REQUIRED WORK
Copy the material from the line with "Click the Method logo" up to and including the line with "[x=25, y=21]", replacing "Format Painter" with "Clone Stamp" and changing nothing else.

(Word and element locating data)

## begin

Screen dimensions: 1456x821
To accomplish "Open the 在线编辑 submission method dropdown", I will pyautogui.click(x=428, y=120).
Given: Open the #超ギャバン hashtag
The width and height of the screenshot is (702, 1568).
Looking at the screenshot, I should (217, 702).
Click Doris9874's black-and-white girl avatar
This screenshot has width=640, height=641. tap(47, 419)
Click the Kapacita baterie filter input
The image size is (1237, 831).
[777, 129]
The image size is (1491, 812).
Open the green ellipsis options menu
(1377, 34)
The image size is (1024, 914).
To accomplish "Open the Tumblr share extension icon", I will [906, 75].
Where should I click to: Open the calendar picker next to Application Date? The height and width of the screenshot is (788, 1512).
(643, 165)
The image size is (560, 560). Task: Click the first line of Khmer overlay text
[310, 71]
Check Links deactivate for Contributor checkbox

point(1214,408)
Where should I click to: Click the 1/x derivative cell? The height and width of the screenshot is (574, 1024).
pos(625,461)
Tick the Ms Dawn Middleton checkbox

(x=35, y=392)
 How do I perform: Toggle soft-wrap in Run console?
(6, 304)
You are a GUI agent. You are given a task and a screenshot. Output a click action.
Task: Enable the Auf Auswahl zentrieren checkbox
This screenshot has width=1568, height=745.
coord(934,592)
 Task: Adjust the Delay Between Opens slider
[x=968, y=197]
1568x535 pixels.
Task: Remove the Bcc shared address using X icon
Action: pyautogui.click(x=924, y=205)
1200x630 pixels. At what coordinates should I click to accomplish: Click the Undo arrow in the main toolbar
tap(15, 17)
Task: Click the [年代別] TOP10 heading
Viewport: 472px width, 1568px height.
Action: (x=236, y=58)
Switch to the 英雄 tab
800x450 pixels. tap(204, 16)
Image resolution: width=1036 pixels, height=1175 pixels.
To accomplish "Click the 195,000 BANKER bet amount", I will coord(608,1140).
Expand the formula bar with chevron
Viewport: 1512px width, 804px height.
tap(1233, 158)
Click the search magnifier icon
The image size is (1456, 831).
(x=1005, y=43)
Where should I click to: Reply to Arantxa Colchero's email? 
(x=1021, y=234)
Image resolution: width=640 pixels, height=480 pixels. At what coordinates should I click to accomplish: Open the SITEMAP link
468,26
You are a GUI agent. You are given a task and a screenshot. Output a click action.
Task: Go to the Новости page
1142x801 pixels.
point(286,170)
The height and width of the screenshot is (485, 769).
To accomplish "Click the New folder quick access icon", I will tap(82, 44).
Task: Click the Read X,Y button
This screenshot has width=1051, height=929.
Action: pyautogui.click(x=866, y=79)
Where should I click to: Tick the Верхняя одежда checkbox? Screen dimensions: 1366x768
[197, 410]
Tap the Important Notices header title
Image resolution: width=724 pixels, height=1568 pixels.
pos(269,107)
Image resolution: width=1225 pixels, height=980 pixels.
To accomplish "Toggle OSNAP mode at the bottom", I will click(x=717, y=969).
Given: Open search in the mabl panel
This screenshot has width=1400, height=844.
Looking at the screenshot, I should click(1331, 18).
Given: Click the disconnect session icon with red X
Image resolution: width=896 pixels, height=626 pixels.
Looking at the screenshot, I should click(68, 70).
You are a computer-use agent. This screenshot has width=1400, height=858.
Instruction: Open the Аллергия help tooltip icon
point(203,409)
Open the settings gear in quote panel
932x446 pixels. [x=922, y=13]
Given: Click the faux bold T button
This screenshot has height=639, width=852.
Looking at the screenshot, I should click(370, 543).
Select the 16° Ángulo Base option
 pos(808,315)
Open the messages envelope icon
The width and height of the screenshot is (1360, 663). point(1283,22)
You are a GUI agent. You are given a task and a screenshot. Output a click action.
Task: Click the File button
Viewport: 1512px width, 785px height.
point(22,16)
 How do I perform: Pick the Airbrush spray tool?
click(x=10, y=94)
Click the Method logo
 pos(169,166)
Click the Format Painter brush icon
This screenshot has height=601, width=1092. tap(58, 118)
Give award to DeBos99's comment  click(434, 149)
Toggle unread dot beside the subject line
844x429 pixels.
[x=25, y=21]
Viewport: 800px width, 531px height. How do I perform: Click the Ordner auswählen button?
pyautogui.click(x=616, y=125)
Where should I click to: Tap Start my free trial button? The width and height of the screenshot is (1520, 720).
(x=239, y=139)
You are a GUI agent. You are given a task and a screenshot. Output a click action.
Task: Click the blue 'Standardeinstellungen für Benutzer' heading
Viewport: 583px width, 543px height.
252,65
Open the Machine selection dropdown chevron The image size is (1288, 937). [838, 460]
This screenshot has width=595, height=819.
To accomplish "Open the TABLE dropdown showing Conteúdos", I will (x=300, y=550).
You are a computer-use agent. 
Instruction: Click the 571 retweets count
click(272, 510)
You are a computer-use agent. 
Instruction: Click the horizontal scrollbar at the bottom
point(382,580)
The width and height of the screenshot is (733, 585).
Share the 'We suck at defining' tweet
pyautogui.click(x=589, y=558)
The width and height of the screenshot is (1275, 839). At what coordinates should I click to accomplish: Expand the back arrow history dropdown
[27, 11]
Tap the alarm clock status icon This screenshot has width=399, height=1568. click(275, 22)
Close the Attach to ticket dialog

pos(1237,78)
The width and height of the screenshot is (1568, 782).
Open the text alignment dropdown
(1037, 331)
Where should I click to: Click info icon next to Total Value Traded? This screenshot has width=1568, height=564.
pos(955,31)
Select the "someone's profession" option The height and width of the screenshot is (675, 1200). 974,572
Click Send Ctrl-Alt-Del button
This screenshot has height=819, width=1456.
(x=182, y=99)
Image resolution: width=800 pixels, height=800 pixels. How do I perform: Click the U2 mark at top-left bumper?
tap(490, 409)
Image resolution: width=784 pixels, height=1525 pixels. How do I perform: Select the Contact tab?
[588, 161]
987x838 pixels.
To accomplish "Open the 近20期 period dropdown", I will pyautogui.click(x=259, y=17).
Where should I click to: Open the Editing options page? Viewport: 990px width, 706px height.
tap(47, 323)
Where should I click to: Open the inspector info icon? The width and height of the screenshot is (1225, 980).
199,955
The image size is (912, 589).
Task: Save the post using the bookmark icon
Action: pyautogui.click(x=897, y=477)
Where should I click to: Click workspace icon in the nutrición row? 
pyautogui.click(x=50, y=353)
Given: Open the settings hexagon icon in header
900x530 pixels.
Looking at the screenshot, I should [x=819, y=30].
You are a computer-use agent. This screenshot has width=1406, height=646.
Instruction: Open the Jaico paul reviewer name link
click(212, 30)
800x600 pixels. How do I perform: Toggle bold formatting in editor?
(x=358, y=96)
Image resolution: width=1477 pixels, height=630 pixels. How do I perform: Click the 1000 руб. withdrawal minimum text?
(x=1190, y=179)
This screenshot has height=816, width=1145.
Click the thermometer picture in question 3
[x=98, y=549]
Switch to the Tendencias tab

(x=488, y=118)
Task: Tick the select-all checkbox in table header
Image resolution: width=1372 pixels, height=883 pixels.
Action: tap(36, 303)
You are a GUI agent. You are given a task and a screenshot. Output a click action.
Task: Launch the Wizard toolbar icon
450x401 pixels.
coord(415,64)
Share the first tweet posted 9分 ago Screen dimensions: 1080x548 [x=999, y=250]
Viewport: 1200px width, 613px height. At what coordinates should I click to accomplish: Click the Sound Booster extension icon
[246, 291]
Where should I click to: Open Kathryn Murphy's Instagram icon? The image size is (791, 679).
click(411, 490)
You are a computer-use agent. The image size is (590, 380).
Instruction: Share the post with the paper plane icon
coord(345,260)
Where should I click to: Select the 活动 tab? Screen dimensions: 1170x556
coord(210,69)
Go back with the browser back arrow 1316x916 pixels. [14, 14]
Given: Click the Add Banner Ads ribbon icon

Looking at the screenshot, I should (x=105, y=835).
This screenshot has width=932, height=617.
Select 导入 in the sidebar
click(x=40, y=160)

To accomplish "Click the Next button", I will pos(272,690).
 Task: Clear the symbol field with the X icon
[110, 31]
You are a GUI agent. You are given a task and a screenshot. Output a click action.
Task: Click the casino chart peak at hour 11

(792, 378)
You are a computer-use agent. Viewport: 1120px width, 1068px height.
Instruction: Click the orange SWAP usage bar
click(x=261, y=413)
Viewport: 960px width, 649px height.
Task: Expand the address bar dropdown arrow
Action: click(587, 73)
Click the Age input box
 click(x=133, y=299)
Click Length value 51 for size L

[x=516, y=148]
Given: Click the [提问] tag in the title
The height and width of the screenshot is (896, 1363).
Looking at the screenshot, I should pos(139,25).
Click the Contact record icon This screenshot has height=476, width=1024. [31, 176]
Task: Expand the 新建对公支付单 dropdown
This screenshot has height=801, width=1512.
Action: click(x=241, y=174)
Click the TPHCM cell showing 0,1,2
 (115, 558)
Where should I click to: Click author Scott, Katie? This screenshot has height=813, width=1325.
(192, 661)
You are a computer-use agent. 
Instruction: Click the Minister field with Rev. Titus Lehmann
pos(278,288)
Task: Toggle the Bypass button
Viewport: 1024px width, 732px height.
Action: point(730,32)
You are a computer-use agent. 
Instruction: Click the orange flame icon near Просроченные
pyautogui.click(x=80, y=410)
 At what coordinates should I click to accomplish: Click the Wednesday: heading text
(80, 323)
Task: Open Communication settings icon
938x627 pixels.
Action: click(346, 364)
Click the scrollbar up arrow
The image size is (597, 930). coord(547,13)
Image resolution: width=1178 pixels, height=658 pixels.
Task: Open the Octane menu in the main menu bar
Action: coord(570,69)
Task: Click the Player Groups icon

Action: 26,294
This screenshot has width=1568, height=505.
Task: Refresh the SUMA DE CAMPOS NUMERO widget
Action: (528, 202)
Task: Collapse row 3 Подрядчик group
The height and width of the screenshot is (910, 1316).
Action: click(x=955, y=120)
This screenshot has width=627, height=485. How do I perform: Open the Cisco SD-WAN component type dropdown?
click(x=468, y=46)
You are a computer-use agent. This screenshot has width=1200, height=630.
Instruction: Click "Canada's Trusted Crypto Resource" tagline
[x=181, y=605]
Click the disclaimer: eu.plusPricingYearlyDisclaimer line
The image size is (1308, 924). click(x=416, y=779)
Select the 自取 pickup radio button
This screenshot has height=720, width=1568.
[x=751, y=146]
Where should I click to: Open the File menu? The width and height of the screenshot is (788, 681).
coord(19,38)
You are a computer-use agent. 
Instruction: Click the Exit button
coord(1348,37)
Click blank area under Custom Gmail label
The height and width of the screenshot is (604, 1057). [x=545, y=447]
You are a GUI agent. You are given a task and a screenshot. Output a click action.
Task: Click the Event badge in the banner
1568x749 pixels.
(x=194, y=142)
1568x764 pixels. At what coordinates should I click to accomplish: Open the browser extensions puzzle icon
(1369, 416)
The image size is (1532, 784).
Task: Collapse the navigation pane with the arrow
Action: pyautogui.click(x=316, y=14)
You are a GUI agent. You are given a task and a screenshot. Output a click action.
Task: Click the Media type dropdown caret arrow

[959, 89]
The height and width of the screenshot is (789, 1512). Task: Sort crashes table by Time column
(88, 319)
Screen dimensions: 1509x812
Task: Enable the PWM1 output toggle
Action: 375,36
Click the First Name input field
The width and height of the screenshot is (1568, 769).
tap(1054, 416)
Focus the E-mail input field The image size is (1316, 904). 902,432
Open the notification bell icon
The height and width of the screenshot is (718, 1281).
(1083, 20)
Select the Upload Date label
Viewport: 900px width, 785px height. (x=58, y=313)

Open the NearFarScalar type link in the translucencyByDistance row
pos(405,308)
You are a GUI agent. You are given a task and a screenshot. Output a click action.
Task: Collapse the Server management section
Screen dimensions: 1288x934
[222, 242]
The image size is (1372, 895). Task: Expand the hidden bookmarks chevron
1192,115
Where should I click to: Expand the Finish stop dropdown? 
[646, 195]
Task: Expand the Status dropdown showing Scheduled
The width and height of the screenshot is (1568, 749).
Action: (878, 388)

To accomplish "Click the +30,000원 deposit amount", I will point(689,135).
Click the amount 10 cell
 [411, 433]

## end

FINISHED TASK
Click the Method logo
 pos(169,166)
Click the Clone Stamp brush icon
This screenshot has height=601, width=1092. tap(58, 118)
Give award to DeBos99's comment  click(434, 149)
Toggle unread dot beside the subject line
844x429 pixels.
[x=25, y=21]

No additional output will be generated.